Me despierto con un mensaje desde Buenos Aires: “Leerte es una fiesta”, me dice. Tengo un blog donde cuento mi vida de vez en cuando y me leen aquellas personas a las que llego no sé muy bien de qué manera. No suelo hacer caso a los mensajes porque no soy amiga de los halagos pero estos, sin embargo, me conectan con algo que no sé explicar. Nací en Mar del Plata, provincia de Buenos Aires, hace treinta años. Llegué a Euskal Herria cuando tenía trece y experimenté un proceso curioso del que hace un tiempo empiezo a ser consciente: ¿Cómo se vive el no sentirse de ningún sitio?

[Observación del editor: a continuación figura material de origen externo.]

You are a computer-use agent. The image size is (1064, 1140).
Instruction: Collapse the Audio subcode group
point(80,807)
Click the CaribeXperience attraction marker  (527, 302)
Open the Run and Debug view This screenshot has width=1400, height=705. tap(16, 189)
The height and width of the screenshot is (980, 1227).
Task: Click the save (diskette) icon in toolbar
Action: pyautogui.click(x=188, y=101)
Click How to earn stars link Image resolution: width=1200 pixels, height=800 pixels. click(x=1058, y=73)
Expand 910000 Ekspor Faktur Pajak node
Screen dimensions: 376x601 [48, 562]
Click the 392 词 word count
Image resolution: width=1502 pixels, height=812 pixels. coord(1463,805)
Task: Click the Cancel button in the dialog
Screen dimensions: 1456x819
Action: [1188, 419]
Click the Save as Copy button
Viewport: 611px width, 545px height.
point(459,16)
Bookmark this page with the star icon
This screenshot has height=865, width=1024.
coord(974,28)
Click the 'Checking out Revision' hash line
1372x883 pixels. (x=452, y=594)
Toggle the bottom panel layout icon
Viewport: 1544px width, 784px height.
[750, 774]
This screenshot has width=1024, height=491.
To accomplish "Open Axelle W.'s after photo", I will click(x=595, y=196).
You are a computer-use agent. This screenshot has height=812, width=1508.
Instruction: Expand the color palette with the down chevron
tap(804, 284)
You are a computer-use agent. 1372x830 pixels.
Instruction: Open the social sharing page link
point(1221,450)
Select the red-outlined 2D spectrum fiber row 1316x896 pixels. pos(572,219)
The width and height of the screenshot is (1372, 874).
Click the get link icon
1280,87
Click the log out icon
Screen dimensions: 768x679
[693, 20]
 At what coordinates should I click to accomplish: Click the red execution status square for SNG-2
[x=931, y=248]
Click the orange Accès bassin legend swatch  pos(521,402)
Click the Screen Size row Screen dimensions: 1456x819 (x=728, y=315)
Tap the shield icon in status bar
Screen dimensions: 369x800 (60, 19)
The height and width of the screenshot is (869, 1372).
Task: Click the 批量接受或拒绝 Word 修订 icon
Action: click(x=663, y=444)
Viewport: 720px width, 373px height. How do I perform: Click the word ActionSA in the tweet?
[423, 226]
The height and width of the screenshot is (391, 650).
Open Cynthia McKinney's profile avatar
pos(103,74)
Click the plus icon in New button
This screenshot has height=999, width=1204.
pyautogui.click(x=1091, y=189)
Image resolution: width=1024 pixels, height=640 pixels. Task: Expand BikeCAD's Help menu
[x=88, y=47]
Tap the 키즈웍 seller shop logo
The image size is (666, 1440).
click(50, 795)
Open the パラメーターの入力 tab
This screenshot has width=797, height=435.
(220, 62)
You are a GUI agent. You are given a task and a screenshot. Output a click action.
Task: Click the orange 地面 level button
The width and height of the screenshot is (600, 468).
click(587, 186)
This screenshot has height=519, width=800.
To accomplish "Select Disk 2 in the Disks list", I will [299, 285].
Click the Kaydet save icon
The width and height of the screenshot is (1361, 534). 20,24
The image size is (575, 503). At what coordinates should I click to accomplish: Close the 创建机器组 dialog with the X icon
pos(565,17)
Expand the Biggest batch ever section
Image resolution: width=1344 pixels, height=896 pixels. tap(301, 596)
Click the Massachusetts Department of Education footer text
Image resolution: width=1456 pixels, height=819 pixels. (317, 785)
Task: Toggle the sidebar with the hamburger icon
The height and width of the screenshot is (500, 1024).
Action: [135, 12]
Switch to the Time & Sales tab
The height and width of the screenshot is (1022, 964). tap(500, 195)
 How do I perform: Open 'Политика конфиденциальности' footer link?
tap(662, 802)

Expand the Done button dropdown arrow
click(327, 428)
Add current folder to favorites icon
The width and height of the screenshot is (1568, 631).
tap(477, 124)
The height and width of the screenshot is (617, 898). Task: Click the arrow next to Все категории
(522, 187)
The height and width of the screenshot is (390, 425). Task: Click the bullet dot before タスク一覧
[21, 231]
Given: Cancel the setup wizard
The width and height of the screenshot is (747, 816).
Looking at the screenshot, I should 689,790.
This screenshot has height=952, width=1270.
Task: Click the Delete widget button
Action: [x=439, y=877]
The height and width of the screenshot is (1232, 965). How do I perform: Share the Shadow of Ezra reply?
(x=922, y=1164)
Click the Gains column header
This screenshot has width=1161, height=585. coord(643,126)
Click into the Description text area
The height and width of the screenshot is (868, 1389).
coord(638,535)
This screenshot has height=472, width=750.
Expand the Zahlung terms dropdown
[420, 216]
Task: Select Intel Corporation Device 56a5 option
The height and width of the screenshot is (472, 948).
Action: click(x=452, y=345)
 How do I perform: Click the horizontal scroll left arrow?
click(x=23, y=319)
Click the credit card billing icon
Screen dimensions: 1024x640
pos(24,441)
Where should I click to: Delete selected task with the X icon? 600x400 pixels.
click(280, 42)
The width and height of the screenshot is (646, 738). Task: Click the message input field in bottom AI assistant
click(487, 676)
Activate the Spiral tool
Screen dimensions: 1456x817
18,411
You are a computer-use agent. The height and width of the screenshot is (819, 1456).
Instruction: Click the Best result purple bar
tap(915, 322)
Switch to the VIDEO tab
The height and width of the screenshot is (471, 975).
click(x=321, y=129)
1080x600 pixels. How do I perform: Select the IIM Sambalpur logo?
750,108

Llegué en febrero con el curso a medias y yo, muy empollona por aquel entonces, no quise perder un año aprendiendo euskara y repetir curso, así que mis padres me llevaron a un instituto en castellano. Me dijeron que no me juntara con inmigrantes ni personas gitanas y yo, por supuesto, no les hice caso. Además, esto no tenía sentido en un instituto donde más de la mitad del alumnado éramos inmigrantes. Una de mis mejores amigas es brasileña y la conocí en aquel lugar con gentes tan diversas. La obsesión de mi padre, y menos de mi madre, era que me integrara y así lo hice. Cuando mi acento era motivo de risa entre mis compis de clase lo escondía como podía y así, años más tarde lo perdí, me corté el pelo y cambié mi aspecto. Pañuelo palestino, aros, chandal, chaqueta vaquera, Lauburu tatuado, pircings, nombre en euskara en todas mis redes sociales y todo el kit de vasca. Mi padre ya estaba más contento aunque siempre encontraba motivos para la queja.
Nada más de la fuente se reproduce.